TASK INSTRUCTIONS: If the records below hold pictures, omit them, and print exactly the lines from the first line through the line containing "You are a computer-use agent. This", inclusive.

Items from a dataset
------------------------------------

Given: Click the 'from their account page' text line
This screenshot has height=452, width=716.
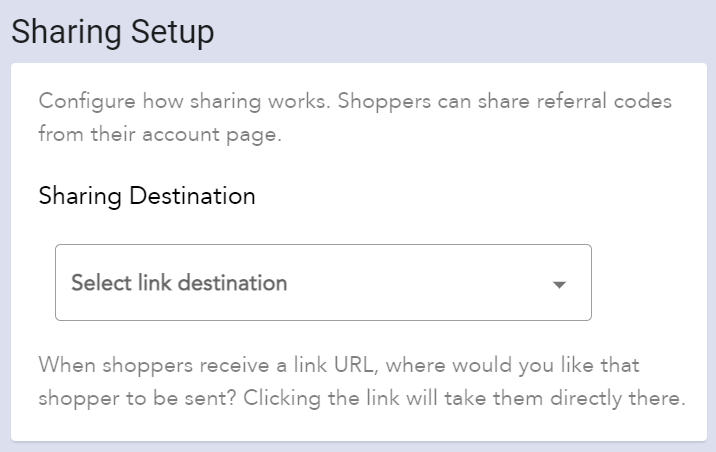Looking at the screenshot, I should pyautogui.click(x=160, y=134).
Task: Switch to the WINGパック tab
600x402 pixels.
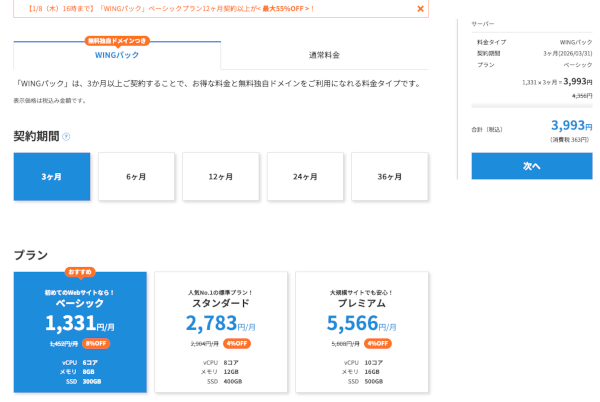Action: tap(117, 55)
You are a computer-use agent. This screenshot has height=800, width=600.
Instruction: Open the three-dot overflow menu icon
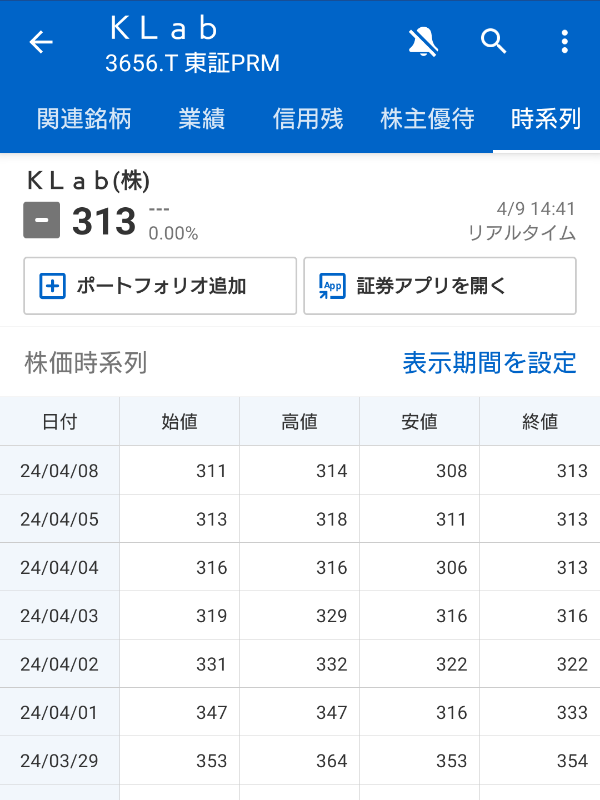563,43
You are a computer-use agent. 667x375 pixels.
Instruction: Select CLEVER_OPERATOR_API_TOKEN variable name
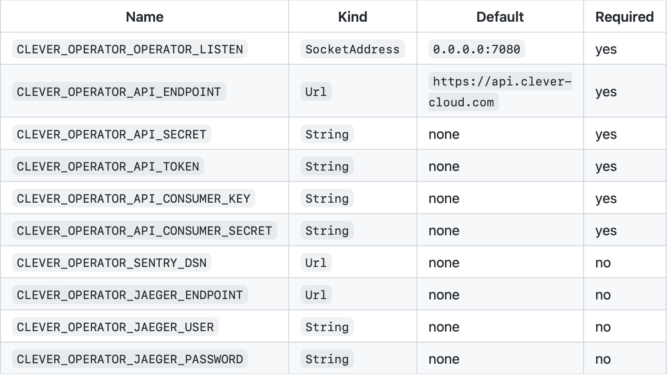click(108, 166)
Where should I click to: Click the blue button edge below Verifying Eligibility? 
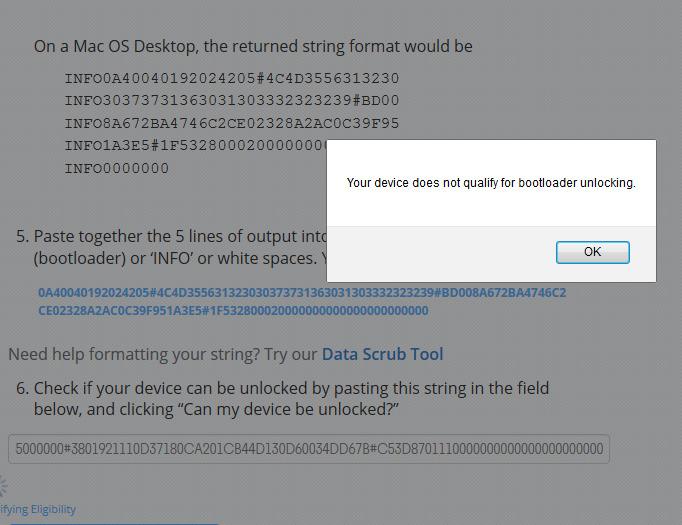[x=110, y=522]
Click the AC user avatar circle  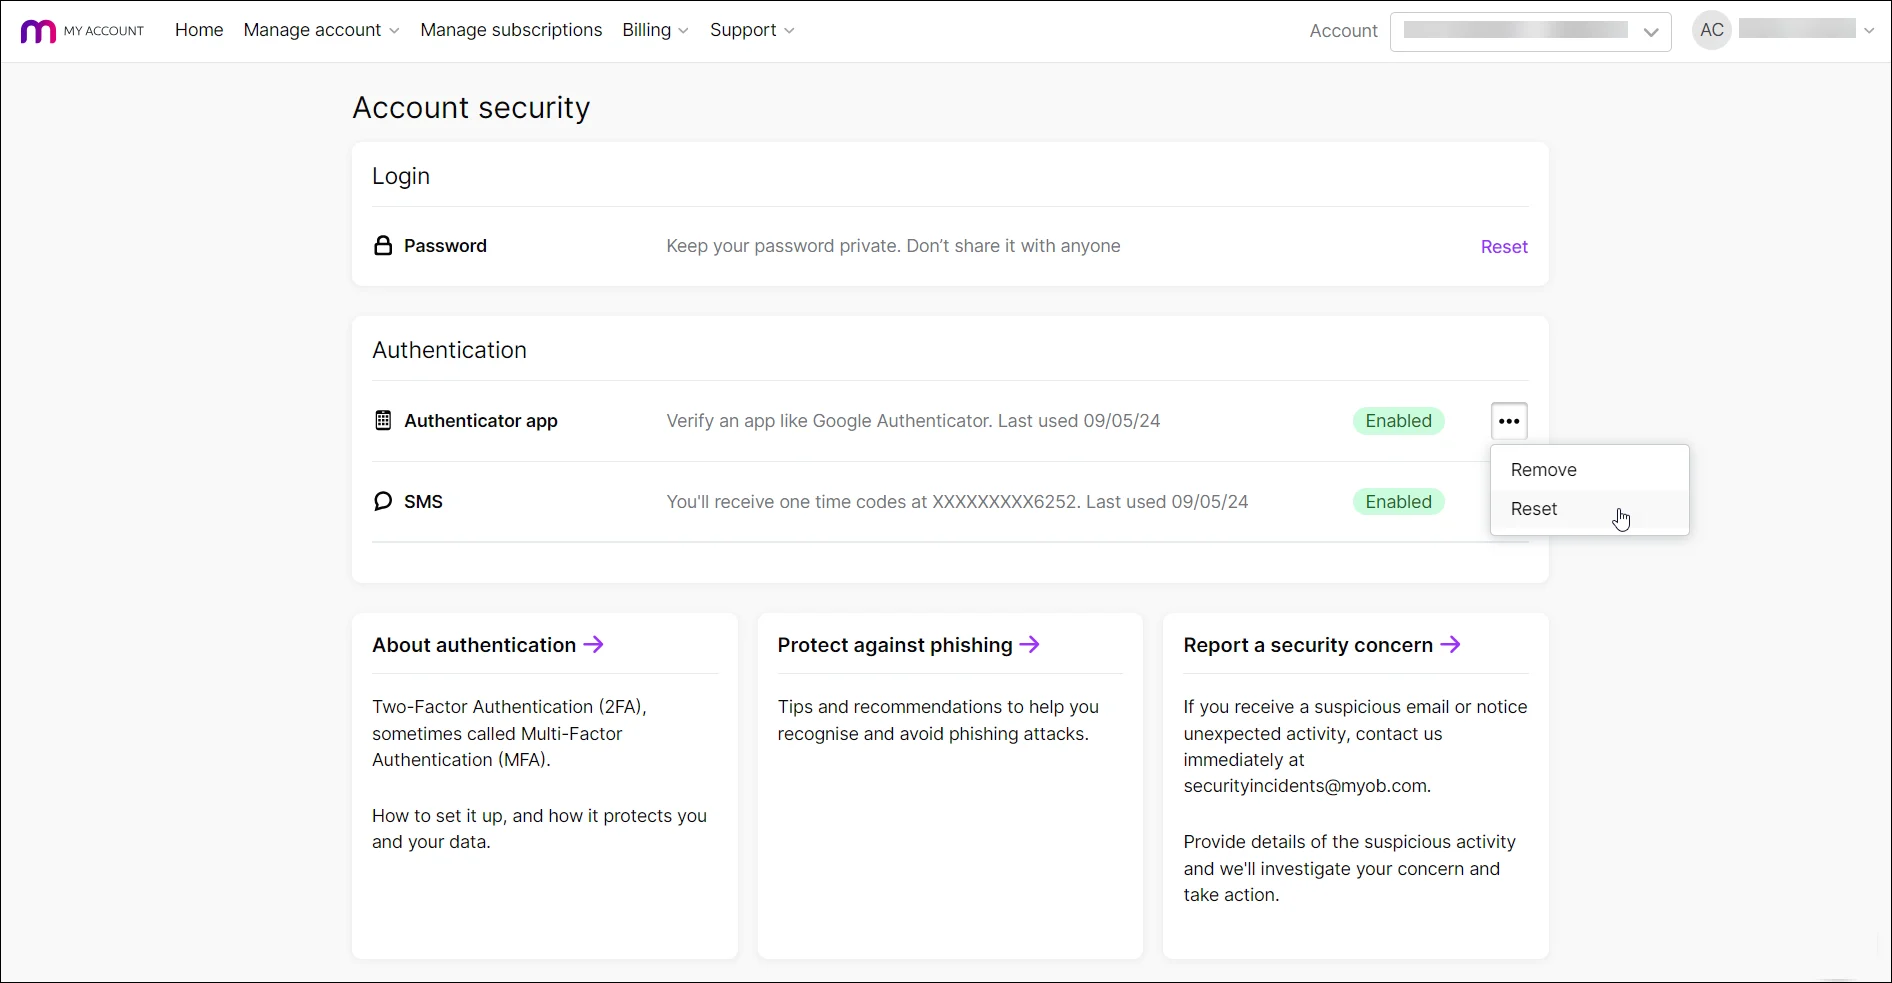(x=1711, y=31)
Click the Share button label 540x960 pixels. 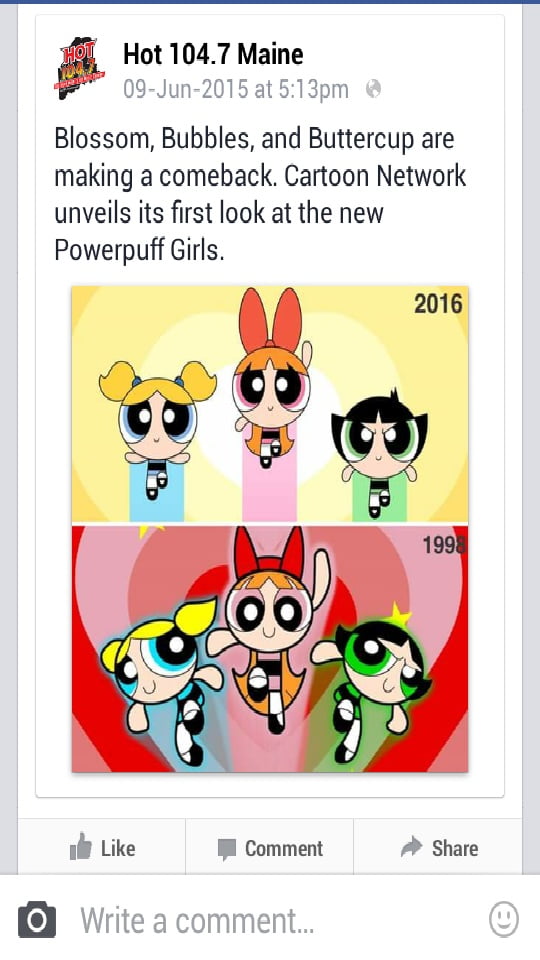[x=454, y=848]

------------------------------------

RESULT OF THE EXERCISE:
Given: Click the 'from their account page' text line
This screenshot has height=452, width=716.
Looking at the screenshot, I should pyautogui.click(x=160, y=134).
Task: Switch to the WINGパック tab
600x402 pixels.
Action: tap(117, 55)
You are a computer-use agent. This screenshot has height=800, width=600.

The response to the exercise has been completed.